La France a mis en cause la Russie devant le Conseil de sécurité de l'ONU, dans les attaques chimiques présumées commises à Douma, en Syrie, jugeant qu'elle n'avait pu ignorer les bombardements aériens de Bachar el-Assad.

«L'appui militaire russe et iranien est présent sur le terrain et à tous les échelons de l'appareil de guerre syrien, et aucun avion syrien ne décolle sans que l'allié russe en soit informé», a fait valoir l'ambassadeur français à l'ONU, François Delattre. «Ces attaques [du 7 avril] sont intervenues donc soit avec l'accord tacite ou explicite de la Russie, soit malgré elle et en dépit de sa présence militaire», a-t-il ajouté.

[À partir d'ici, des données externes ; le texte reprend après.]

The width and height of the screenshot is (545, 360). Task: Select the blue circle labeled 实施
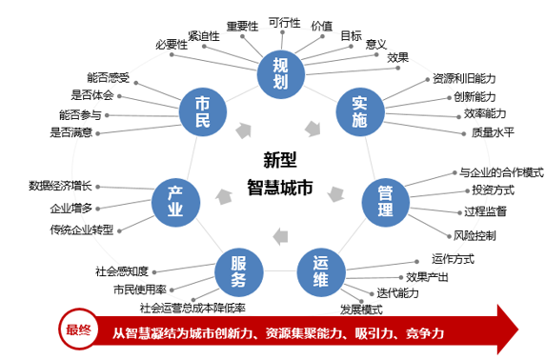(x=358, y=112)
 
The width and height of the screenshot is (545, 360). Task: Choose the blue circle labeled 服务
(x=238, y=270)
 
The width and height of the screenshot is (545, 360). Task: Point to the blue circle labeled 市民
(x=202, y=112)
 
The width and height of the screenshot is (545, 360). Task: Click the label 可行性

La représentante américaine à l'ONU, Nikki Haley, a affirmé que le moment était venu «de rendre justice» après l'attaque chimique présumée à Douma.

«Nous en sommes arrivés à un point où le monde doit voir que justice est rendue», a-t-elle assuré. «Qui a fait cela ? Seul un monstre peut faire cela», a-t-elle poursuivi lors de sa prise de parole au Conseil de sécurité. «Les Etats-Unis sont déterminés à voir ce monstre qui a lâché des bombes chimiques sur le peuple syrien rendre des comptes», a-t-elle ajouté.

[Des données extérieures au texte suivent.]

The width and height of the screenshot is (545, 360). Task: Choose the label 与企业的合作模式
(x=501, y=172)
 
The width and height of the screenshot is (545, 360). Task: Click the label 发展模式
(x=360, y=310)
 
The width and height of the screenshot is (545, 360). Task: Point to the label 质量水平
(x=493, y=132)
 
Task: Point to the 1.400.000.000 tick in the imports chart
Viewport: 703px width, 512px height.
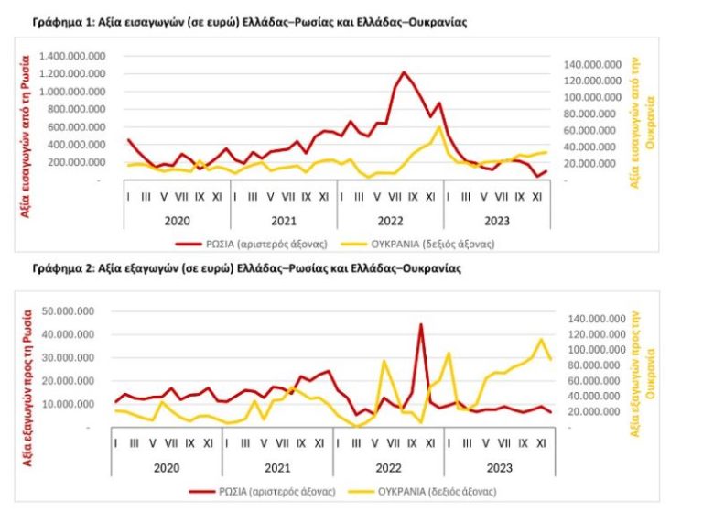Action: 75,57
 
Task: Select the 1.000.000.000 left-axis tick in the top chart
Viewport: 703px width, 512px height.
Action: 75,92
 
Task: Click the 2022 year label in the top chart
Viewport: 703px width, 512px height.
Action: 390,221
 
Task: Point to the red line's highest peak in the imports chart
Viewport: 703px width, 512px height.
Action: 404,71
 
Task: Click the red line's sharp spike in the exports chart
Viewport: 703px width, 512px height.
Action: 421,324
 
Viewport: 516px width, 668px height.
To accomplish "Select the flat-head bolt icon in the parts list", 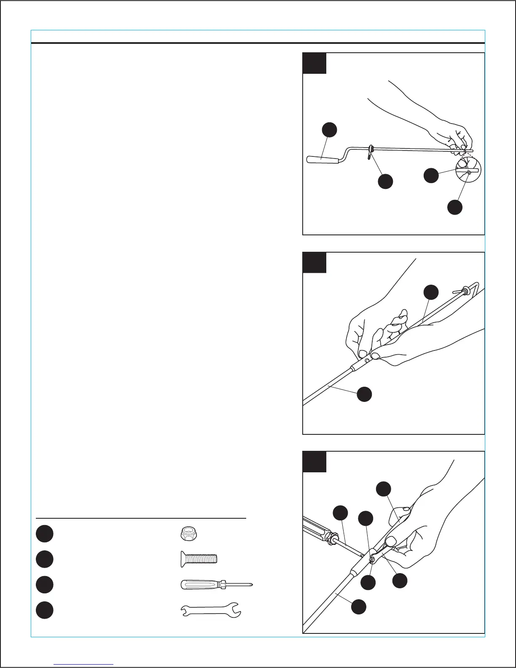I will pyautogui.click(x=196, y=559).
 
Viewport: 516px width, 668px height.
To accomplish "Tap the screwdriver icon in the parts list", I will pyautogui.click(x=216, y=584).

L'émissaire des Nations unies pour la Syrie, Staffan de Mistura, a prévenu le Conseil de sécurité de l'ONU contre les dangers d'une «escalade incontrôlable» impliquant les différentes puissances internationales présentes en Syrie.

«Les Nations unies sont incapables de vérifier de manière indépendante ou d'attribuer la responsabilité de cette attaque, mais nous devons faire preuve de la plus grande retenue et éviter toute nouvelle escalade ou confrontation», a déclaré Staffan de Mistura.

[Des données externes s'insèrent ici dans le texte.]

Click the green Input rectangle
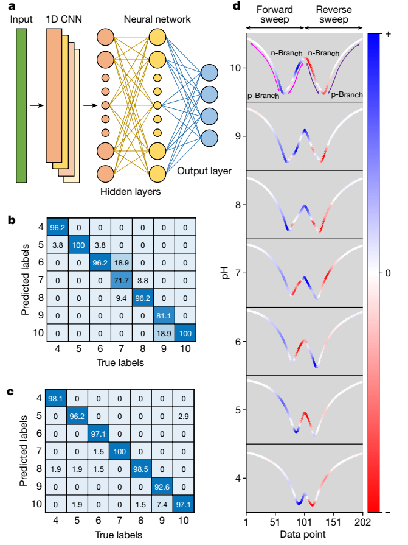point(22,106)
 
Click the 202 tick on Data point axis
point(362,523)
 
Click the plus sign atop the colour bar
point(388,35)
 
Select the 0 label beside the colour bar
point(389,273)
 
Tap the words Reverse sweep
point(333,16)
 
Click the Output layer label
point(204,171)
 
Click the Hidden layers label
point(129,192)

La Russie a mis en garde contre «de graves conséquences» en cas de frappes aériennes occidentales contre le gouvernement syrien, après l'attaque chimique présumée du 7 avril à Douma, pour laquelle Washington accuse Damas, qui dément.

«Nous appelons les Occidentaux à renoncer à la rhétorique guerrière», a souligné à l'ONU l'ambassadeur russe Vassily Nebenzia, soulignant l'absence de preuves d'une attaque chimique à Douma. Il a appelé des enquêteurs de l'Organisation pour l'interdiction des armes chimiques à se rendre en Syrie, précisant que les troupes russes les escorteraient dans la zone de la prétendue attaque.

Estimant que les menaces occidentales contre Moscou étaient «pires que durant la guerre froide», il a lancé : «Vous rendez-vous compte du dangereux seuil vers lequel vous amenez le monde ?»

Le Conseil de sécurité de l'ONU s'est réuni en urgence le 9 avril pour évoquer l'attaque chimique présumée de Douma le 7 avril, que les Occidentaux attribuent sans preuve à Damas.

Washington multiplie les menaces contre le gouvernement de Bachar el-Assad et ses alliés après avoir accusé le gouvernement syrien d'avoir mené une attaque chimique à Douma, l'une des dernières poches tenues par les rebelles islamistes. Damas, qui est en passe de reprendre celle-ci, dément fermement. La Russie, elle, estime que ces accusations sont infondées et a fait savoir, après analyse, que ses médecins sur place n'avaient pas décelé de traces d'usage d'armes chimiques à Douma.